WORK INSTRUCTIONS: Would you repeat every line of the data exactly?
---- DATA SECTION
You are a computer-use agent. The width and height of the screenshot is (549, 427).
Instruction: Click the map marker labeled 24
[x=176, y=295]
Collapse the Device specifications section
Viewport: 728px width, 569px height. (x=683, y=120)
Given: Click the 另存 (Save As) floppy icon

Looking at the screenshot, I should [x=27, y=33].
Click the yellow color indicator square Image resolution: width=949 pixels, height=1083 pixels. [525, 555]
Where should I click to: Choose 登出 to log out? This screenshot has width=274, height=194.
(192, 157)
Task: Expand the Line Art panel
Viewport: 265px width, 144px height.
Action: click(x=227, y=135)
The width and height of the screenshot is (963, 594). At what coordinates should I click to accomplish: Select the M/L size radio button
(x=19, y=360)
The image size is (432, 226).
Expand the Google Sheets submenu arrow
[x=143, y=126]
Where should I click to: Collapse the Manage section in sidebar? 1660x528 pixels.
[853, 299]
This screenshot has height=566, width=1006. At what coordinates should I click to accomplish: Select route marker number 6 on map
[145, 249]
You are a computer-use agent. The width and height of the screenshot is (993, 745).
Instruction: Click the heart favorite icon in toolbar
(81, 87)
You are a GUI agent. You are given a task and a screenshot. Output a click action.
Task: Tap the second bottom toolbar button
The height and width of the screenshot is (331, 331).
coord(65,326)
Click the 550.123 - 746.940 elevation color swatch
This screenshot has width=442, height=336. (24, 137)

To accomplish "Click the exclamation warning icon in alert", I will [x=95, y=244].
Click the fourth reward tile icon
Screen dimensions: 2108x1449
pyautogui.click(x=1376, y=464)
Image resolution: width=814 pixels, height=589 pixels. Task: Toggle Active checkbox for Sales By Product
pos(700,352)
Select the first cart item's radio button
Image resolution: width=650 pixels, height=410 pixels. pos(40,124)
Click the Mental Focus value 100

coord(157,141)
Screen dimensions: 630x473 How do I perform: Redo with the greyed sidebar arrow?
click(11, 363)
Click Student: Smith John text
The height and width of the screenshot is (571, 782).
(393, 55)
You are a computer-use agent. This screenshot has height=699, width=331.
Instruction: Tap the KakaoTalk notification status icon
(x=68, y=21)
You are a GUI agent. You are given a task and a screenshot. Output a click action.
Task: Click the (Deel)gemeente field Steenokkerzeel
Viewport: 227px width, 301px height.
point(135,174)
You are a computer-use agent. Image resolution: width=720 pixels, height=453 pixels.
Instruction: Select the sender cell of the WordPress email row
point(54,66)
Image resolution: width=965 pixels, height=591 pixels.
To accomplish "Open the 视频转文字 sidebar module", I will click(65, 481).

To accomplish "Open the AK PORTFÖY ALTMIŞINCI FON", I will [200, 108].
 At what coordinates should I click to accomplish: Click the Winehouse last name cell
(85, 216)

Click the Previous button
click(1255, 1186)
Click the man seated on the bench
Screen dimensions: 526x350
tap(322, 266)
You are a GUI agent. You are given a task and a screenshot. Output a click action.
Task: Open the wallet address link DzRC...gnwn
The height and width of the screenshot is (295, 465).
--------
RESPONSE:
You are a computer-use agent. The width and height of the screenshot is (549, 427).
Instruction: Click the map marker labeled 24
[x=176, y=295]
Collapse the Device specifications section
Viewport: 728px width, 569px height. (x=683, y=120)
Given: Click the 另存 (Save As) floppy icon

Looking at the screenshot, I should [x=27, y=33].
Click the yellow color indicator square Image resolution: width=949 pixels, height=1083 pixels. [525, 555]
Where should I click to: Choose 登出 to log out? This screenshot has width=274, height=194.
(192, 157)
Task: Expand the Line Art panel
Viewport: 265px width, 144px height.
Action: click(x=227, y=135)
The width and height of the screenshot is (963, 594). At what coordinates should I click to accomplish: Select the M/L size radio button
(x=19, y=360)
The image size is (432, 226).
Expand the Google Sheets submenu arrow
[x=143, y=126]
Where should I click to: Collapse the Manage section in sidebar? 1660x528 pixels.
[853, 299]
This screenshot has height=566, width=1006. At what coordinates should I click to accomplish: Select route marker number 6 on map
[145, 249]
You are a computer-use agent. The width and height of the screenshot is (993, 745).
Instruction: Click the heart favorite icon in toolbar
(81, 87)
You are a GUI agent. You are given a task and a screenshot. Output a click action.
Task: Tap the second bottom toolbar button
The height and width of the screenshot is (331, 331).
coord(65,326)
Click the 550.123 - 746.940 elevation color swatch
This screenshot has width=442, height=336. (24, 137)

To accomplish "Click the exclamation warning icon in alert", I will [x=95, y=244].
Click the fourth reward tile icon
Screen dimensions: 2108x1449
pyautogui.click(x=1376, y=464)
Image resolution: width=814 pixels, height=589 pixels. Task: Toggle Active checkbox for Sales By Product
pos(700,352)
Select the first cart item's radio button
Image resolution: width=650 pixels, height=410 pixels. pos(40,124)
Click the Mental Focus value 100

coord(157,141)
Screen dimensions: 630x473 How do I perform: Redo with the greyed sidebar arrow?
click(11, 363)
Click Student: Smith John text
The height and width of the screenshot is (571, 782).
(393, 55)
You are a computer-use agent. This screenshot has height=699, width=331.
Instruction: Tap the KakaoTalk notification status icon
(x=68, y=21)
You are a GUI agent. You are given a task and a screenshot. Output a click action.
Task: Click the (Deel)gemeente field Steenokkerzeel
Viewport: 227px width, 301px height.
point(135,174)
You are a computer-use agent. Image resolution: width=720 pixels, height=453 pixels.
Instruction: Select the sender cell of the WordPress email row
point(54,66)
Image resolution: width=965 pixels, height=591 pixels.
To accomplish "Open the 视频转文字 sidebar module", I will click(65, 481).

To accomplish "Open the AK PORTFÖY ALTMIŞINCI FON", I will [200, 108].
 At what coordinates should I click to accomplish: Click the Winehouse last name cell
(85, 216)

Click the Previous button
click(1255, 1186)
Click the man seated on the bench
Screen dimensions: 526x350
tap(322, 266)
You are a GUI agent. You are given a task and a screenshot. Output a click action.
Task: Open the wallet address link DzRC...gnwn
The height and width of the screenshot is (295, 465).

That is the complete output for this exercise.